We expect that any person making Henry’s decision in similar, future bets will eventually lose more money than any person making Tina’s decision.
This example shows two points:
“success” is generally not a good criterion to judge a decision under uncertainty; success can be the pure outcome of luck, not of smarts
even if there is no method to determine which decision is successful, there is a method to determine which decision is rational or optimal, given the particular gains, losses, and uncertainties involved in the decision problem
We had a glimpse of this method in our introductory scenarios.
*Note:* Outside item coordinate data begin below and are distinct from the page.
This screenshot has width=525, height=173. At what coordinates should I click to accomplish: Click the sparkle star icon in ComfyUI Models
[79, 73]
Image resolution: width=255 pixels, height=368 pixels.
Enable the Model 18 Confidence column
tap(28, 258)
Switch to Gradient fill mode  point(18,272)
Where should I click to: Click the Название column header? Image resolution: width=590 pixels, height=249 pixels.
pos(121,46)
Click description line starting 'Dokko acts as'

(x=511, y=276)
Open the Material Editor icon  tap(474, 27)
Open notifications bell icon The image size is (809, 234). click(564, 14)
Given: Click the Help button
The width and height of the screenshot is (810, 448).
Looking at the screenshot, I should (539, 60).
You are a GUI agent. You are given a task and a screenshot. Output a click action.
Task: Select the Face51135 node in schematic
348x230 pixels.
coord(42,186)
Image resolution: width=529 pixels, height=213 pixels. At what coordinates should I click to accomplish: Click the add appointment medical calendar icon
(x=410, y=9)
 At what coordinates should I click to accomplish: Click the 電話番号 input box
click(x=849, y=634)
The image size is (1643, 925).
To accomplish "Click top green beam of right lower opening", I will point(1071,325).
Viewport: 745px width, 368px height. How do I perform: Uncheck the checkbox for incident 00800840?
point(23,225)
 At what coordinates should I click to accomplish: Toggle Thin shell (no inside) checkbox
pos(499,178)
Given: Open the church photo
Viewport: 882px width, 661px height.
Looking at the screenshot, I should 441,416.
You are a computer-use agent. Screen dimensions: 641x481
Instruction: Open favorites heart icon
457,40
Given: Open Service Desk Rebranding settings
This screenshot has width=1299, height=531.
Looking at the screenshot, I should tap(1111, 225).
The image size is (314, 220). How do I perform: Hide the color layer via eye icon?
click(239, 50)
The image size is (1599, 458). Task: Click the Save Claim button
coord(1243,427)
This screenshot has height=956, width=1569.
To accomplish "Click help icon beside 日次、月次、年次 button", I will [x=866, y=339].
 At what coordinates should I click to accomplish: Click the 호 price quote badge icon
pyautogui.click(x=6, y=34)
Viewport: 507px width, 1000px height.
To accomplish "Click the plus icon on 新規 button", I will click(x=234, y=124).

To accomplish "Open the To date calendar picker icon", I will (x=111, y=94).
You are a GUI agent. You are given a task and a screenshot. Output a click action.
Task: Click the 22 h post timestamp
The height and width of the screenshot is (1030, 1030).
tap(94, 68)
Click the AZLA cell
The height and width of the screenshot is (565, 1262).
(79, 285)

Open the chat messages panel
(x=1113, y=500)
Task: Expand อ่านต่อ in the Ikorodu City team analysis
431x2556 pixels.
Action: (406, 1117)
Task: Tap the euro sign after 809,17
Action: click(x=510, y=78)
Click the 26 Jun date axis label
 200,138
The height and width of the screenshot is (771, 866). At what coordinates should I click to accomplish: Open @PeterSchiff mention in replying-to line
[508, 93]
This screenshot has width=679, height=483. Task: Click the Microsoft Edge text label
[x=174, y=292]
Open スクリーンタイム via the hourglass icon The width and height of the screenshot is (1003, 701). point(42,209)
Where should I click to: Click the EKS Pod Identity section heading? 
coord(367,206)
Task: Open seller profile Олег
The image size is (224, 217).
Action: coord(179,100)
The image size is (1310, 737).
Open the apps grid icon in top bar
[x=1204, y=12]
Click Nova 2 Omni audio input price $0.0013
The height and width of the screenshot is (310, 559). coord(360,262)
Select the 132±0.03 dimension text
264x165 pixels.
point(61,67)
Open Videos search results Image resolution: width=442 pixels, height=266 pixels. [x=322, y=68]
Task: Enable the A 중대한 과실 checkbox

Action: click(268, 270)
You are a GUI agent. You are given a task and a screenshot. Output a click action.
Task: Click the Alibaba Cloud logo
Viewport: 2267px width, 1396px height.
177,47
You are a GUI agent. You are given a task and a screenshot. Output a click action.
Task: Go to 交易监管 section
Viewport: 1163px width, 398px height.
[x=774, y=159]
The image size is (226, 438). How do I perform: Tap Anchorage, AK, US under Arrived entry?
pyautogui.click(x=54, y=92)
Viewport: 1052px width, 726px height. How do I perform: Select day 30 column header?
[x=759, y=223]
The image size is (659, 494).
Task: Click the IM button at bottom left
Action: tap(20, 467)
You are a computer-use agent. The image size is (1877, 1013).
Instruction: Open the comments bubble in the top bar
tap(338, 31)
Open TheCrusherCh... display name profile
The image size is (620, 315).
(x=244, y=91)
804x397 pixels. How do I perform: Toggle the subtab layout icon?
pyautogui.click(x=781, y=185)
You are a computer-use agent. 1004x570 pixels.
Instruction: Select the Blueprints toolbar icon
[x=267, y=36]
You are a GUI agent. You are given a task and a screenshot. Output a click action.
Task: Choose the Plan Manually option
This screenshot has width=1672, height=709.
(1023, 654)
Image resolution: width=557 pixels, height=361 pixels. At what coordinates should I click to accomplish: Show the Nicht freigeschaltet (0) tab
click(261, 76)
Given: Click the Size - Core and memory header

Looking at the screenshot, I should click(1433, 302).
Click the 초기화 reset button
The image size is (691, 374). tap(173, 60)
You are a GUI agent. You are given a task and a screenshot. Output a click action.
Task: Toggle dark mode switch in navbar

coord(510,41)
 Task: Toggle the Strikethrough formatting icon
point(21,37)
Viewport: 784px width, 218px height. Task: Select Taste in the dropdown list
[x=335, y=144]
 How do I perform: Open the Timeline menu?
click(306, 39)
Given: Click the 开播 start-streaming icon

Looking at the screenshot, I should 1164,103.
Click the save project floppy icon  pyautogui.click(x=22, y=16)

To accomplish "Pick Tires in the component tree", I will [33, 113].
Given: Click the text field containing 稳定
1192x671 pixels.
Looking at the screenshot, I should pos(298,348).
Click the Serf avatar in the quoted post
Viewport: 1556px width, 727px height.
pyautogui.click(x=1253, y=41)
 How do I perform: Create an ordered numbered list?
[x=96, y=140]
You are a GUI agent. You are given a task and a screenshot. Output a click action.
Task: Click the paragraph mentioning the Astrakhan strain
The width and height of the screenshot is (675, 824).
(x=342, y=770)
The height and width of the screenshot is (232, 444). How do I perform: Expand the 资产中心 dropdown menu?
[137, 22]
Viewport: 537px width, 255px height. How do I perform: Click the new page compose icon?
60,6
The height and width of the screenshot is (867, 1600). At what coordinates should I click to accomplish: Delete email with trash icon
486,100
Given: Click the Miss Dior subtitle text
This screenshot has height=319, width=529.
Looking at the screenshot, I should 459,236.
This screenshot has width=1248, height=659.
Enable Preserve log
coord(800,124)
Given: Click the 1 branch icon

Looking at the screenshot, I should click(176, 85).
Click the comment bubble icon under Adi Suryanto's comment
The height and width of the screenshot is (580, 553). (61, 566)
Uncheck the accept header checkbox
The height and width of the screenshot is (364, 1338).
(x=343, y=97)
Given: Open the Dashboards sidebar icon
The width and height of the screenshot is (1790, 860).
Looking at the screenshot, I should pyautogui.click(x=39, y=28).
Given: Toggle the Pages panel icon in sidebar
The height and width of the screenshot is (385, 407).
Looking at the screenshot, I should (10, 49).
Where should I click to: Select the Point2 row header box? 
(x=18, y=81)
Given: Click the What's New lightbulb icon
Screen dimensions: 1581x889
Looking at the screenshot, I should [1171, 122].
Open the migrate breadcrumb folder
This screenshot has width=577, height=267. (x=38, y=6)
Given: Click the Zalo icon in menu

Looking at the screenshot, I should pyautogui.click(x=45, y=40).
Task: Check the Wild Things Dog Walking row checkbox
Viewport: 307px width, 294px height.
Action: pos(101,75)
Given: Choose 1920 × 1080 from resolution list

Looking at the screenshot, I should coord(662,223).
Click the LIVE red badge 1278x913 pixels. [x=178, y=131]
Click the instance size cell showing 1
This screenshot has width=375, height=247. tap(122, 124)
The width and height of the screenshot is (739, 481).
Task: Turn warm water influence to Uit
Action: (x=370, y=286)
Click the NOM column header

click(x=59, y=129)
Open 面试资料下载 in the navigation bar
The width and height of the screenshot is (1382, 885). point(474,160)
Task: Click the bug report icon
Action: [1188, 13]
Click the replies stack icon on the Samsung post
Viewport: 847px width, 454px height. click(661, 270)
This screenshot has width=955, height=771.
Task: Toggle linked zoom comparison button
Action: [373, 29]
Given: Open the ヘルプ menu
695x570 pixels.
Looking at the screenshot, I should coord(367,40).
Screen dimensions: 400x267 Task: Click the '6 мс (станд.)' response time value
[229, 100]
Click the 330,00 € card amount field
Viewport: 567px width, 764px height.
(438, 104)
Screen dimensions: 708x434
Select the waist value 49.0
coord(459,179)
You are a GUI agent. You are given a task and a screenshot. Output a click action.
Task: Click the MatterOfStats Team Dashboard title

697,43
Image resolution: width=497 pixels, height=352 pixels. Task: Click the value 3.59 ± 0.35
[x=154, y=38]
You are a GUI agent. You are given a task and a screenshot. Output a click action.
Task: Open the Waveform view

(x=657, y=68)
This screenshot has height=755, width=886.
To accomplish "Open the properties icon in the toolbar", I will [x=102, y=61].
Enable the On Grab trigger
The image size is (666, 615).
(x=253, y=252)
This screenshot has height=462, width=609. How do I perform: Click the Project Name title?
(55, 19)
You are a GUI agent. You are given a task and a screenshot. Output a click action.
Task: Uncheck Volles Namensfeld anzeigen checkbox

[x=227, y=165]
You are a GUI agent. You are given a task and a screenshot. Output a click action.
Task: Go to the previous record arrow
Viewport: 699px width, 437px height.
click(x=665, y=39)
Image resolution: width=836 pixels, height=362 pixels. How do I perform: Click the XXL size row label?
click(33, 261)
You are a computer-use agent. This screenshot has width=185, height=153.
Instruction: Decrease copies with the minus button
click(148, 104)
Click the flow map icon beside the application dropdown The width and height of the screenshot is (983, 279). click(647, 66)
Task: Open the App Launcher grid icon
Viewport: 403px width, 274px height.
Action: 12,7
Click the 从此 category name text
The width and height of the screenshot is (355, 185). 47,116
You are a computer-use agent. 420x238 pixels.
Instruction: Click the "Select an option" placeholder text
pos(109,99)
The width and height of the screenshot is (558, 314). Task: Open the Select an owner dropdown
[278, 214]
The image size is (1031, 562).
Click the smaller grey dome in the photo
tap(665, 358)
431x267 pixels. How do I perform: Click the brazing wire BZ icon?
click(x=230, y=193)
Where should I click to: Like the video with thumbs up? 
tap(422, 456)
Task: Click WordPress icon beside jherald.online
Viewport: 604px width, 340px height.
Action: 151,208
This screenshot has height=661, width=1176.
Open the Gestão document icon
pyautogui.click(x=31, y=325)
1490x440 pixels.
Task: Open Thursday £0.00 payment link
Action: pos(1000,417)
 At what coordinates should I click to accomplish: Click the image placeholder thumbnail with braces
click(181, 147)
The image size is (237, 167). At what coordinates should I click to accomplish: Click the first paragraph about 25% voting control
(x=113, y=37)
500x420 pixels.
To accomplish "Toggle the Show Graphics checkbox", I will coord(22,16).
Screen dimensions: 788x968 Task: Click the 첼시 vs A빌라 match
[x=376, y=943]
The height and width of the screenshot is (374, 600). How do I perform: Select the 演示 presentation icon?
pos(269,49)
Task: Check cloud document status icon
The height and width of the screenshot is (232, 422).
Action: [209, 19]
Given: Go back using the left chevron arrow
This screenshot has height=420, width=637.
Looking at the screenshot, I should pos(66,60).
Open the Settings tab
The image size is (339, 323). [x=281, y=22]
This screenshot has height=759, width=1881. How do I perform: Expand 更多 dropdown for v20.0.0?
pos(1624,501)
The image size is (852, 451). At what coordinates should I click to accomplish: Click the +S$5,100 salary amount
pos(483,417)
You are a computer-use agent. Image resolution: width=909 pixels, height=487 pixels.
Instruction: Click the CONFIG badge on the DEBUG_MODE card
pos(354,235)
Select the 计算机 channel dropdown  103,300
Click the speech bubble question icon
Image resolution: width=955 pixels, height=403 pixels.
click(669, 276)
Let us emphasize, however, that we are not giving up on “success”, or trading it for “optimality”. Indeed we’ll find that Decision Theory automatically leads to the successful decision in problems where uncertainty is not present or is irrelevant. It’s a win-win. It’s important to keep this point in mind:
We shall later witness this fact with our own eyes, and will take it up again in the discussion of some misleading techniques to evaluate machine-learning algorithms.
2.4 Decision Theory
So far we have mentioned that Decision Theory has the following features:
it tells us what’s optimal and, when possible, what’s successful
it takes into consideration decisions, consequences, costs and gains
it is able to deal with uncertainties
What other kinds of features should we demand from it, in order to be applied to as many kinds of decision problems as possible, and to be relevant for data science?
If we find an optimal decision in regards to some outcome, it may still happen that the decision can be realized in several ways that are equivalent in regard to the outcome, but inequivalent in regard to time or resources. In the assembly-line scenario, for example, the decision
discard
could be carried out by burning, recycling, and so on. We thus face a decision within a decision. In general, a decision problem may involve several decision sub-problems, in turn involving decision sub-sub-problems, and so on.In data science, a common engineering goal is to design and build an automated or AI-based device capable of making an optimal decision in a specific kind of uncertain situations. Think for instance of an aeronautic engineer designing an autopilot system, or a software company designing an image classifier.
Decision Theory turns out to meet these two demands too, thanks to the following features:
it is susceptible to recursive, sequential, and modular application
it can be used not only for human decision-makers, but also for automated or AI devices
Decision Theory has a long history, going back to Leibniz in the 1600s and partly even to Aristotle in the −300s, and appearing in its present form around 1920–1960. What’s remarkable about it is that it is not only a framework, but the framework we must use. A logico-mathematical theorem shows that any framework that does not break basic optimality and rationality criteria has to be equivalent to Decision Theory. In other words, any “alternative” framework may use different technical terminology and rewrite mathematical operations in a different way, but it boils down to the same notions and operations of Decision Theory. So if you wanted to invent and use another framework, then either (a) it would lead to some irrational or illogical consequences, or (b) it would lead to results identical to Decision Theory’s. Many frameworks that you are probably familiar with, such as optimization theory or Boolean logic, are just specific applications or particular cases of Decision Theory.
Thus we list one more important characteristic of Decision Theory:
- it is normative
Normative contrasts with descriptive. The purpose of Decision Theory is not to describe, for example, how human decision-makers typically make decisions. Because human decision-makers typically make irrational, sub-optimal, or biased decisions. That’s exactly what we want to avoid and improve!